Je kunt twee belangrijke aspecten van Qi onderscheiden:
Ten eerste is Qi een energie die zich tegelijkertijd op fysiek en spiritueel niveau manifesteert.
Ten tweede is Qi een constante stroom van wisselende zijnstoestanden. Als Qi condenseert wordt de energie getransformeerd en wordt het omgezet naar materie en als Qi weer oplost wordt het getransformeerd naar etherisch/spiritueel niveau. Het Qi verandert afhankelijk van plaats en functie. Meridianen zijn de kanalen of paden waarlangs Qi en bloed door het lichaam kunnen worden gestuurd. Qi en bloed zijn door middel van de meridianen in staat tot stromen en daardoor voedsel en kracht met zich mee te dragen.

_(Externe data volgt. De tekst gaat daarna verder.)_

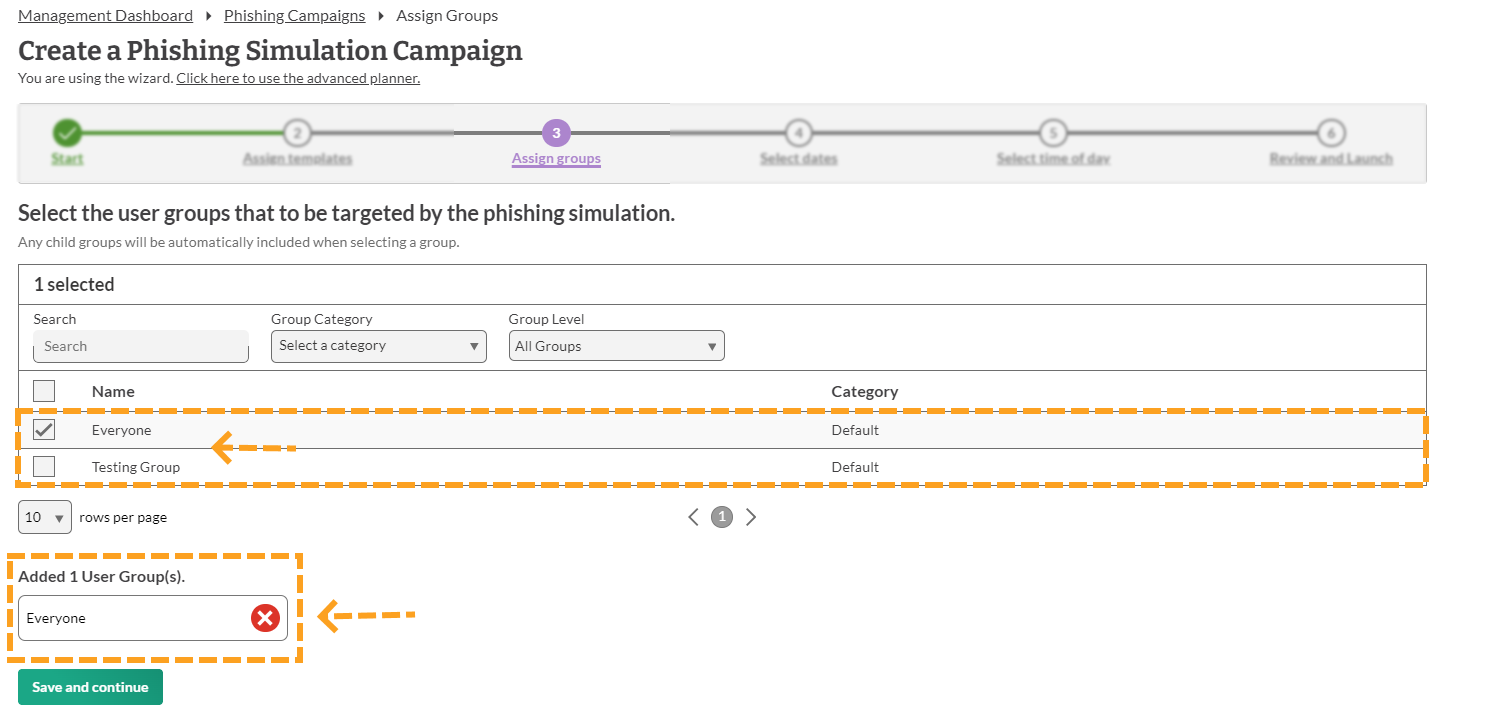Screen dimensions: 1495x727
Task: Click step 5 circle in the wizard
Action: point(1052,133)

Vanwege het feit dat de meridianen alle delen van het lichaam met elkaar verbinden, spelen ze een essentiele rol bij het behoud van een harmonisch evenwicht.

Yin en Yang

Yin en Yang maken inzicht mogelijk in de wisselwerking in zowel het universum (macrokosmos) als in elk afzonderlijk organisme (microkosmos). Yang als ‘mannelijk’ beginsel belichaamt energie, activiteit en hitte. Bij Yang worden ingedeeld: de holle organen, de bovenste lichaamshelft, de achterkant van het lichaam, de zon, de hemel en nog veel meer.

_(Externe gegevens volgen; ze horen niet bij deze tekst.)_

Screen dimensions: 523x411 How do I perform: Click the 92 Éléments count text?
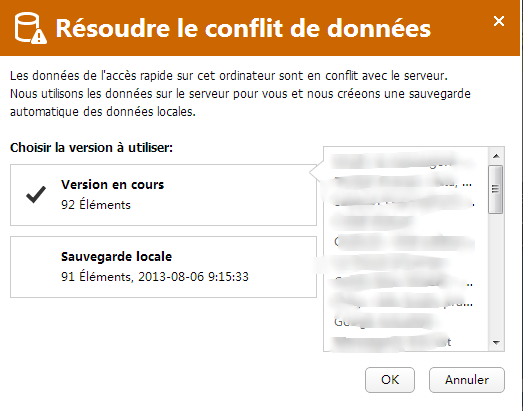[x=96, y=205]
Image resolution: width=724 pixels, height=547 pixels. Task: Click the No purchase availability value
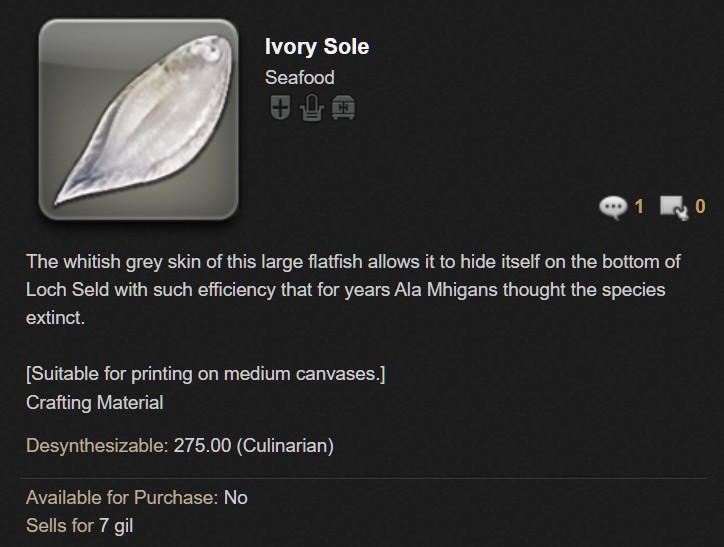[x=236, y=497]
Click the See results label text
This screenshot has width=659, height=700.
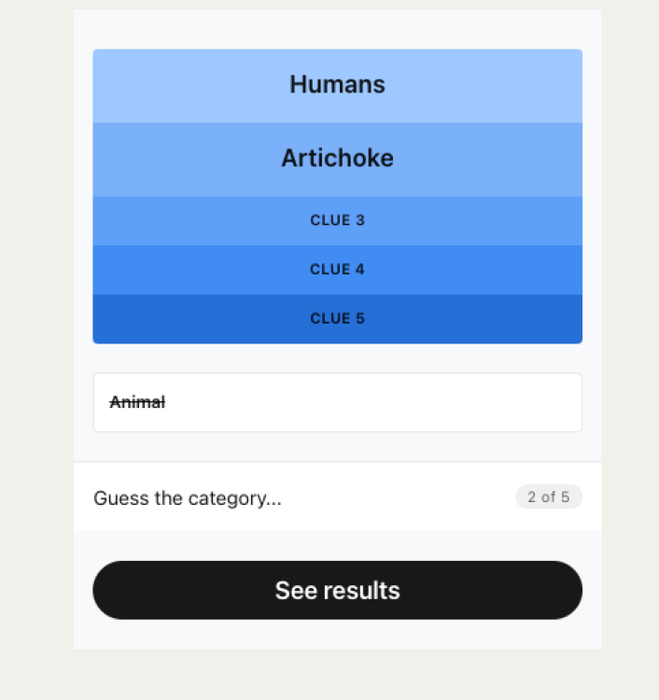338,590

Tot Yin behoren het ‘vrouwelijk’ beginsel, materie, rust, koude, de substantiële organen, de onderste lichaamshelft, de voorkant van het lichaam, de maan, de aarde, en andere dingen.
Yin en Yang zijn elkaars tegenpolen die bijelkaar horen, onlosmakelijk met elkaar verbonden zijn, in elkaar overgaan en elkaar beïnvloeden. Dit alles in een continu proces, het staat nooit stil. Het zijn deze tegengestelde krachten die leven in het universum mogelijk maken.
Als we naar de organen kijken dan zijn de Yin organen, de organen die belangrijke stoffen opslaan. De Chinezen zeggen dan dat ze “zuivere essentie” opslaan.

De vijf-elementenleer

De vijf-elementenleer vertegenwoordigt nog een fundamenteel concept met behulp waarvan ziekteprocessen kunnen worden begrepen en beschreven. Het samenspel van de organen vindt niet toevallig plaats, maar volgt wetmatige cycli. Op grond van waarneming van de natuur vertaalden de Chinezen regels uit de macrokosmos naar de mens. De Traditionele Chinese Geneeskunde kent de elementen hout, vuur, aarde, metaal en water. Het ene element brengt het volgende voort, het volgende element verbruikt het voorafgaande(moeder-kindregel). Het element dat volgt vormt steeds een belangrijk reguleringsmechanisme.

Ziektes kunnen aan de hand van symptomen ingedeeld worden bij de veranderingsfasen. Achterliggende energetische onevenwichtigheden moeten worden herkend, zodat de onderliggende problematiek aangepakt wordt zodat behandeling blijvend succes zal hebben.